Gunning v Regina Metropolitan Co., LLC, 16 Misc 3d 1131(A) (Civ Ct, NY County 2007).
"If plaintiff is to recover for bailee negligence, [it] must establish that a bailment relationship existed with respect to the [lost] goods, and that the bailee failed to exercise the required standard of care in storing the goods. The statutorily defined standard of care provides: *(1) A warehouseman is liable for damages for loss of or injury to the goods caused by his failure to exercise such care in regard to them as a reasonably careful man would exercise under like circumstances but unless otherwise agreed he is not liable fro damages which could not have been avoided by the exercise of such care' [internal citations omitted]."
Singer Company v Stott & Davis Motor Express, Inc., 79 AD2d 227, 231 (4th Dept 1981).

Moreover, a bailment does not have to arise through a contract, but may also be created by the possession of the object and the duty to account for it. See Mack v Davidson, 55 AD2d 1027 (4th Dept 1977) . When the custodian of the object is paid a fee, the custodian is required to exercise ordinary care in relation to the bailed article. See Aronette Manufacturing Company v Capitol Piece Dye Works, Inc., 6 NY2d 465 (1959); see also Faller v Scali, McCabe Sloves, Inc., 198 AD2d 96 (1st Dept 1993).

In the case at bar, defendant asserts that no bailment was ever created. The basis of defendant's contention is the contractual relationship between the parties, which specifically identifies such relationship as one of landlord-tenant and states that it is not one of bailment, and the fact that defendant was never in sole possession of Triod. See Kahn & Rolnick, Inc. v Interborough Fur Storage Co., Inc., 196 Misc 749 (Sup Ct, NY County 1949). However, viewing the evidence in a light most favorable to plaintiff, thereby assuming that a bailment was created, plaintiff still cannot prevail on its claim.

As stated above, since defendant received a fee for renting the room, its standard of care, if a bailment were effectuated, would be that of reasonable care. In other words, plaintiff would have to come forward with evidence in admissible form that establishes defendant's negligence in failing to use reasonable care to protect the work of art. This it cannot do.

All of the evidence provided with the motion indicates that defendant maintained adequate security measures to safeguard its customers ' possessions, and plaintiff has not contradicted defendant's averments on this point. Plaintiff's argument regarding defendant's alleged breach of its duty of care rests entirely on circumstantial evidence.

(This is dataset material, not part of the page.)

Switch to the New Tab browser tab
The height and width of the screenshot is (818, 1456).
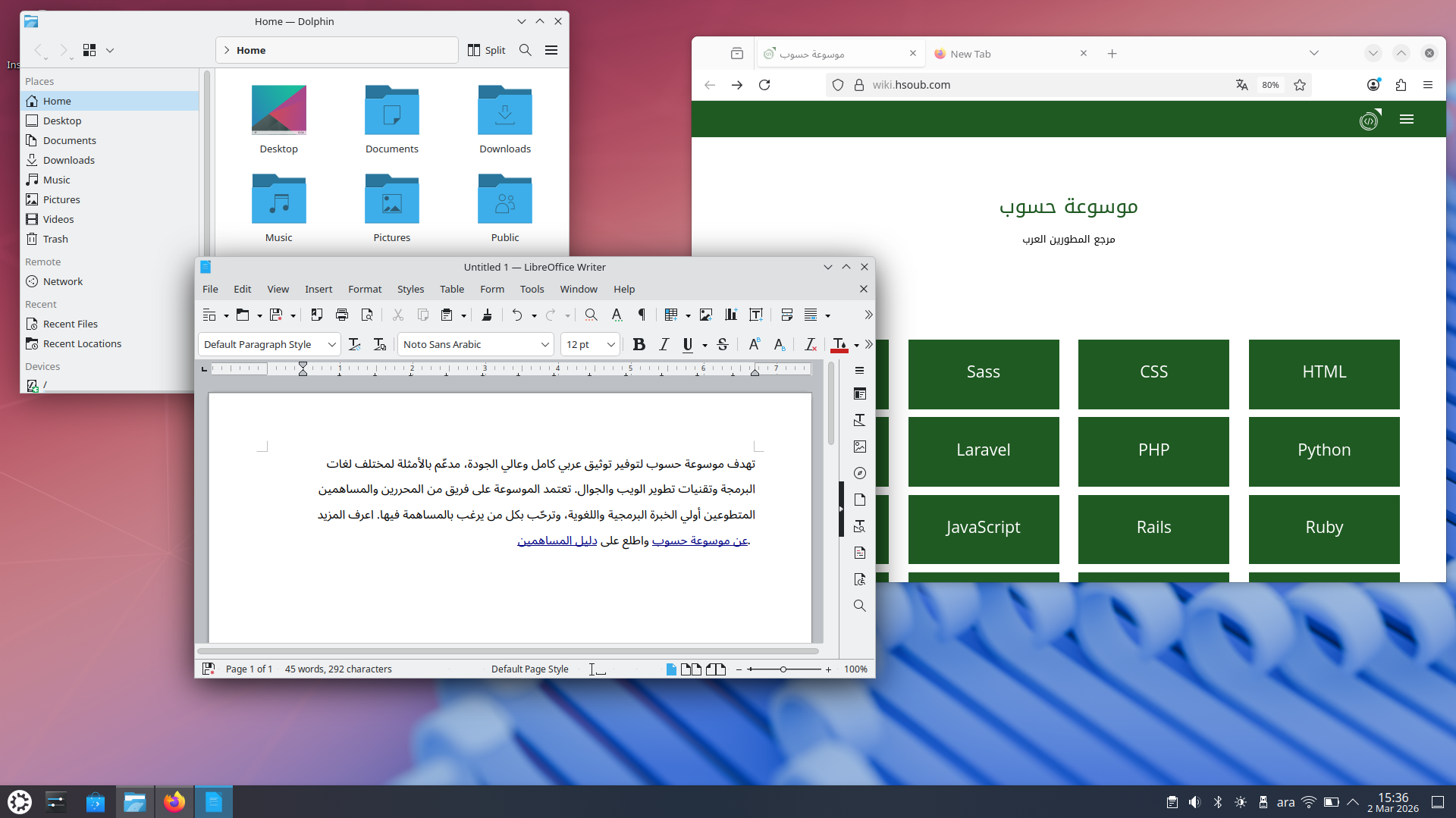tap(1005, 54)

To establish a claim of negligence that is based, as here, entirely on circumstantial evidence, a plaintiff must demonstrate the existence of 'facts and conditions from which the negligence of the defendant and the causation of the [loss] by that negligence may be reasonably inferred.' While plaintiff's proof need not positively exclude every other possible cause of the [loss], it 'must render those other causes sufficiently "remote" or "technical" to enable a jury to reach its verdict based not upon speculation, but upon the logical inference to be drawn from the evidence' [internal citations omitted].
Schneider v Kings Highway Hospital Center, Inc., 67 NY2d 743 (1986); J.E. v Beth Israel Hospital, 295 AD2d 281, 283 (1st Dept 2002).
In the instant matter,
"summary judgment in defendant's favor is appropriate because 'it is just as likely that the [loss] could have been caused by some other factor (unrelated to any alleged negligence on defendant's part) ... (and thus) any determination by the trier of fact as to the cause of the
[loss] would be based upon sheer speculation' [internal citations omitted]."
Smart v Zambito, 85 AD3d 1721, 1721 (4th Dept 2011).

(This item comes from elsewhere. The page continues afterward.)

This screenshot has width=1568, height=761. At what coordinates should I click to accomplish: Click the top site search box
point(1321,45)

Bittan testified that he does not recall the last time prior to his removing the items from the rented room that he saw Triod and, during the ten-year period in which Triod was stored in defendant's facility, access to his rented room was available to himself and several of his employees. Bittan also averred that Triod was stored in an unmarked box and that he maintained no inventory of the items that he kept in the room that he rented from defendant. In addition, Bittan also stated that it is possible that he removed Triod from the rented room himself, and he does not allege that Triod was stolen by defendant or defendant's employees.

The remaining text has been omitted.